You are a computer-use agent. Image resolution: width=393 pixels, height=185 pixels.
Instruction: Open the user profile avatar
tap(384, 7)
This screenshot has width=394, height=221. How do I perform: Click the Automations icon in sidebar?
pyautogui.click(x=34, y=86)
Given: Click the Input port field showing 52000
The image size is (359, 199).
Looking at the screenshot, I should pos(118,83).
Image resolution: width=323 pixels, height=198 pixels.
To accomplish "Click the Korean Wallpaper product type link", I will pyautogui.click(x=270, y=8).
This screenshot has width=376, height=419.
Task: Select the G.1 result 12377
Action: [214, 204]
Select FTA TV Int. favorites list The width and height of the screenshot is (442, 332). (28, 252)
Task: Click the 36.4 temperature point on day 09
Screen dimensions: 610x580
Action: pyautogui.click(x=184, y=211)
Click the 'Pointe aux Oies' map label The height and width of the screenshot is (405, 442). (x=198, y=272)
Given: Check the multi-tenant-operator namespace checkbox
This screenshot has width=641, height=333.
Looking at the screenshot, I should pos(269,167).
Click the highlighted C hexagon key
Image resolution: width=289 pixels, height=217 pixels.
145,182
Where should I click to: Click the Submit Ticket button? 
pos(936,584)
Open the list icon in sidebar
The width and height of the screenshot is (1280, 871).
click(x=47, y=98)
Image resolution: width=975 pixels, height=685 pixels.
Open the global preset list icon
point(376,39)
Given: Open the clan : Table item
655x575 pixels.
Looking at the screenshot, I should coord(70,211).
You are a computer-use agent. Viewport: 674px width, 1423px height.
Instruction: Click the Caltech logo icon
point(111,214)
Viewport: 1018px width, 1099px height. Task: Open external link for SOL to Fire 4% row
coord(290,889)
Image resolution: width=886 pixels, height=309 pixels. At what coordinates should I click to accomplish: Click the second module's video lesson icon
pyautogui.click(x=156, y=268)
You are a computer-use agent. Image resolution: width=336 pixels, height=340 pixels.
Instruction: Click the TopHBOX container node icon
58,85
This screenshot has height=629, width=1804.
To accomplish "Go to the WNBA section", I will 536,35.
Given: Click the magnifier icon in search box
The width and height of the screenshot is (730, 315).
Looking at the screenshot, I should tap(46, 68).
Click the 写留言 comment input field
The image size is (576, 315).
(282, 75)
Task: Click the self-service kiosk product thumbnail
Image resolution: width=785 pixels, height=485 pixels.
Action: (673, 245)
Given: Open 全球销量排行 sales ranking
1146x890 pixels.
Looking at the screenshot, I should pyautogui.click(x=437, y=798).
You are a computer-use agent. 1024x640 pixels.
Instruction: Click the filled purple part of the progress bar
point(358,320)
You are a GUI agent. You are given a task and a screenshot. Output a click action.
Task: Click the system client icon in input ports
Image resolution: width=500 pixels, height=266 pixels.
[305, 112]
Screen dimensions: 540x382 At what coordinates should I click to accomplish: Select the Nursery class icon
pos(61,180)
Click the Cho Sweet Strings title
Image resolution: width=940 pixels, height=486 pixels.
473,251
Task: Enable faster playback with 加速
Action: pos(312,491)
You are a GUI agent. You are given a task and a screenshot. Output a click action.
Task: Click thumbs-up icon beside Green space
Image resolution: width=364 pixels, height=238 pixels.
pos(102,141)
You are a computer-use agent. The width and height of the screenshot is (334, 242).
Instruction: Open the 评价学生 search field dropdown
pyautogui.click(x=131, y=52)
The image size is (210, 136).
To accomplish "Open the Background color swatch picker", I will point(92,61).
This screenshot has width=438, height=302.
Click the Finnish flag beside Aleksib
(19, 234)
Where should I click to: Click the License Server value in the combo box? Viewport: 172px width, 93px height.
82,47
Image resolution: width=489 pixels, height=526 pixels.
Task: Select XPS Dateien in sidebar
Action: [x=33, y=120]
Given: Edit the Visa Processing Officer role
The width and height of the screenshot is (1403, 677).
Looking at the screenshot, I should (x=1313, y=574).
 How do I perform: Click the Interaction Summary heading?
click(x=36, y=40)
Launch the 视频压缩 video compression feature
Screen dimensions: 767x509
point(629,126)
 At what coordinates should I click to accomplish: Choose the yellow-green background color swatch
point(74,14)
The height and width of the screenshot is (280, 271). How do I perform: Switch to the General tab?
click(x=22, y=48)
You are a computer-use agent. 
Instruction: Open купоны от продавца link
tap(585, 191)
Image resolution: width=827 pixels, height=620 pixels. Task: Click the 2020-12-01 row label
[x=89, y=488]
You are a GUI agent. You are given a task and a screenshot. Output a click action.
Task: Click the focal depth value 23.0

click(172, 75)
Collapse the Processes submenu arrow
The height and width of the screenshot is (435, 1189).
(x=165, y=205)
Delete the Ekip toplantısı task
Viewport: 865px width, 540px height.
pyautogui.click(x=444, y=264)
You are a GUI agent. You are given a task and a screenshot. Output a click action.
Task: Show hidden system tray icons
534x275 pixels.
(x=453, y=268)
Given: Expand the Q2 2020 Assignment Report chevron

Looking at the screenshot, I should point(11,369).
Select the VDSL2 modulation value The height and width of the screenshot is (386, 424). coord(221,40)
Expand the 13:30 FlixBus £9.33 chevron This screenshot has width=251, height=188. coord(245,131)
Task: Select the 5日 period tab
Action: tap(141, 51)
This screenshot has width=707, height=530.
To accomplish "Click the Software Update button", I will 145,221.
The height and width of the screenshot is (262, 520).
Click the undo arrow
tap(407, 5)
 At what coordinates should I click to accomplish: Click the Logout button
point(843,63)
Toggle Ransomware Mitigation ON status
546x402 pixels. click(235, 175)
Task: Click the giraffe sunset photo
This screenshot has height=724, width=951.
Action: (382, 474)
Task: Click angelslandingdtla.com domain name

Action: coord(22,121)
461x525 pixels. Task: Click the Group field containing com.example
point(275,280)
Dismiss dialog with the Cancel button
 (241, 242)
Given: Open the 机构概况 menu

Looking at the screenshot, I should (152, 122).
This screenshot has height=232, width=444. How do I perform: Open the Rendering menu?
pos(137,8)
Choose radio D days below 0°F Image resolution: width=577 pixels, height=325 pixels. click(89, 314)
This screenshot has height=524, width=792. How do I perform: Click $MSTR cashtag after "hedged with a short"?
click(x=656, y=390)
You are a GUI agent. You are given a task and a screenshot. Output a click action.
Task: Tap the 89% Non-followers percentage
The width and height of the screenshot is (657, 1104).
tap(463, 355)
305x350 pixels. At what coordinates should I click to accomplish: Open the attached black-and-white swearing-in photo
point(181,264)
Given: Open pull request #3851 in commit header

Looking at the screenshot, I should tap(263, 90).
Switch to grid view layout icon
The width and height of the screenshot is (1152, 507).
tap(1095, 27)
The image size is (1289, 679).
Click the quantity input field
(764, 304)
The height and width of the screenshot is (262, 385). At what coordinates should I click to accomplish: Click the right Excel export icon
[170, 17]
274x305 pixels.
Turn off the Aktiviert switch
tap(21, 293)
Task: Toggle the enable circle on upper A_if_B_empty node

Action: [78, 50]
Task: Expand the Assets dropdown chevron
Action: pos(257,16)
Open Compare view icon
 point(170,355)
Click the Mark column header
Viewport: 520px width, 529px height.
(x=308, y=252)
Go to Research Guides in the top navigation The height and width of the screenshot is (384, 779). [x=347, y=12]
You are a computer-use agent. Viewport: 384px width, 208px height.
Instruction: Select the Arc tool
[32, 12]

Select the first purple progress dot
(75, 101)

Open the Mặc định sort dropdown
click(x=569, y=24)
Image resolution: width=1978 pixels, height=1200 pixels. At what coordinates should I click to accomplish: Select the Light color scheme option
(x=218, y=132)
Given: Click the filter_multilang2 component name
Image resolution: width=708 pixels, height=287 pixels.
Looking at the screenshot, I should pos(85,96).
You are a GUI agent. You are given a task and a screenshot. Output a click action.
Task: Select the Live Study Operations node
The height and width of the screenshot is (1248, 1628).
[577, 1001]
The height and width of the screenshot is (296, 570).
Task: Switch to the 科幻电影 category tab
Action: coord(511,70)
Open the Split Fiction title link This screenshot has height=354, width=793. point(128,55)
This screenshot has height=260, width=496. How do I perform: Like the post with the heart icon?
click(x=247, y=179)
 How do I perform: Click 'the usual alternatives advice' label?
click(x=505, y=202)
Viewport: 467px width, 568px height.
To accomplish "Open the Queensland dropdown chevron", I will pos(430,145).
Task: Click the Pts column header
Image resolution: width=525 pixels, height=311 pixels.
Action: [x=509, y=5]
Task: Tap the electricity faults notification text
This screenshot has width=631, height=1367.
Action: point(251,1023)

::::

**WORK INSTRUCTIONS**
Reproduce exactly the lines above from the line with "Screen dimensions: 610x580" to the line with "Click the highlighted C hexagon key", including both, and add nothing.

**THE COMPLETED TASK**
Screen dimensions: 610x580
Action: pyautogui.click(x=184, y=211)
Click the 'Pointe aux Oies' map label The height and width of the screenshot is (405, 442). (x=198, y=272)
Given: Check the multi-tenant-operator namespace checkbox
This screenshot has width=641, height=333.
Looking at the screenshot, I should pos(269,167).
Click the highlighted C hexagon key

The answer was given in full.